Dans l'un des dossiers, portant sur la découverte de 141 kgs de cocaïne en février 2019, un témoin a identifié "deux commanditaires, dont Abdelkader Bouguettaia", avant de se rétracter en 2021, selon le parquet. Une rétractation négociée par M. Bouguettaia en échange d'une "somme d'argent substantielle", a établi l'enquête.
Certaines de ces importations étaient effectuées via "des cargaisons légales de gélatines de boeuf et de lames de bois en provenance d'Amérique du Sud, notamment du Brésil", ou encore "dans un conteneur de miettes de thon sous vide en provenance d'Equateur".
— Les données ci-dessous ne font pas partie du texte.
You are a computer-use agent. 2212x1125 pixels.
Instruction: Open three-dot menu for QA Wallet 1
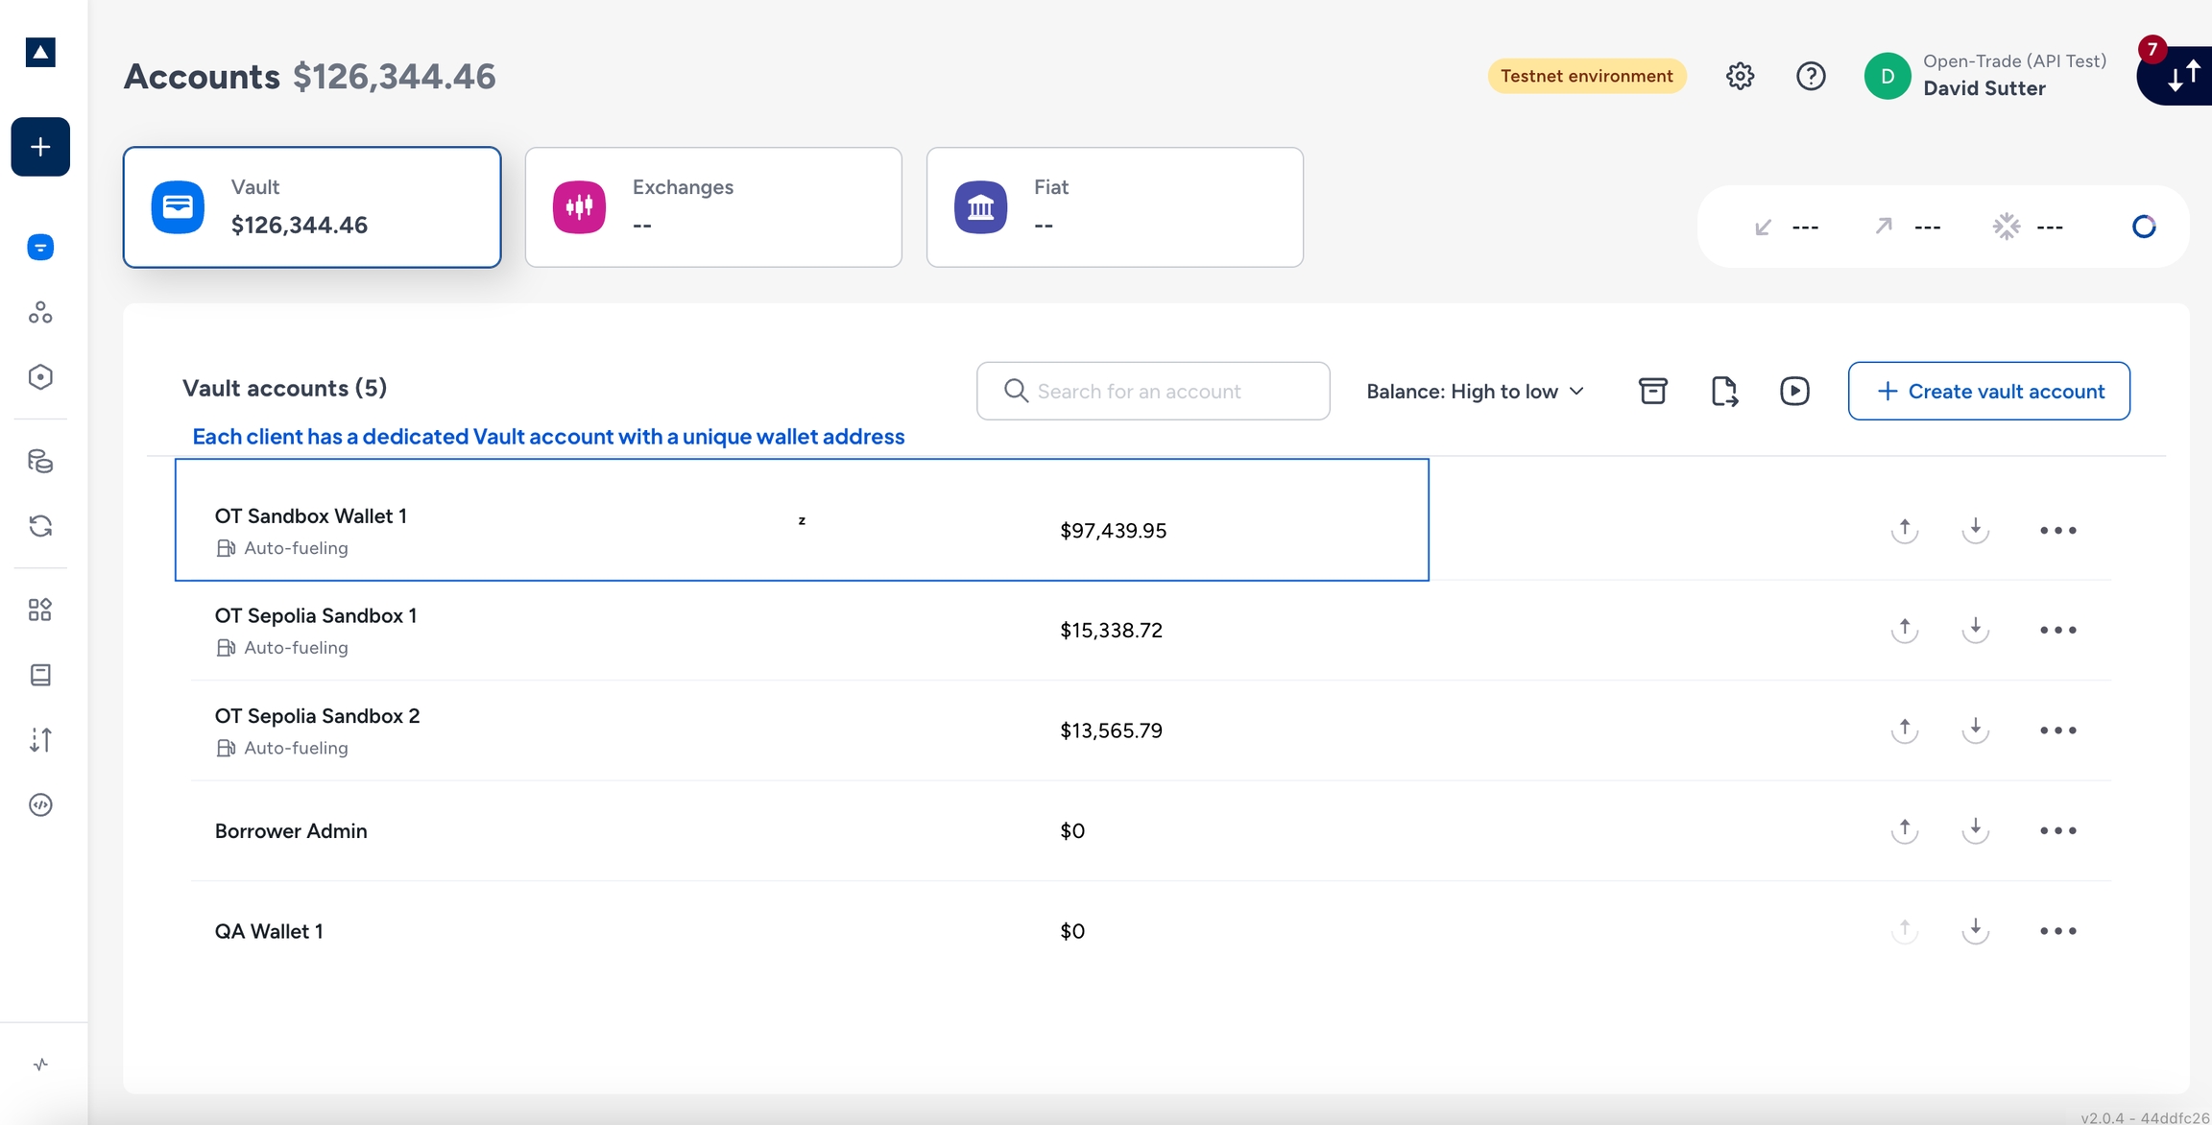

Un de ses collaborateurs présumés avait affirmé, lors d'un interrogatoire dont l'AFP a pu lire le procès-verbal, que M. Bouguettaia était associé avec un haut responsable de la distribution de cocaïne aux Pays-Bas et qu'il gérait la "réception de la marchandise" au Havre, ainsi qu'à Paris et à Anvers, en Belgique.
Ses méthodes d'intimidation étaient violentes, poursuivait ce témoin: l'envoi de photos de membres de sa famille sans autre message, celui d'hommes de main quand il répond trop lentement à un message ou qu'il refuse une mission.
M. Bouguettaia a en outre été mis en examen en juin à Paris, notamment pour "importation de stupéfiants en bande organisée en récidive" dans une autre affaire, portant sur l'importation d'un conteneur contenant 2,5 tonnes de cocaïne arrivé au Havre depuis la Colombie.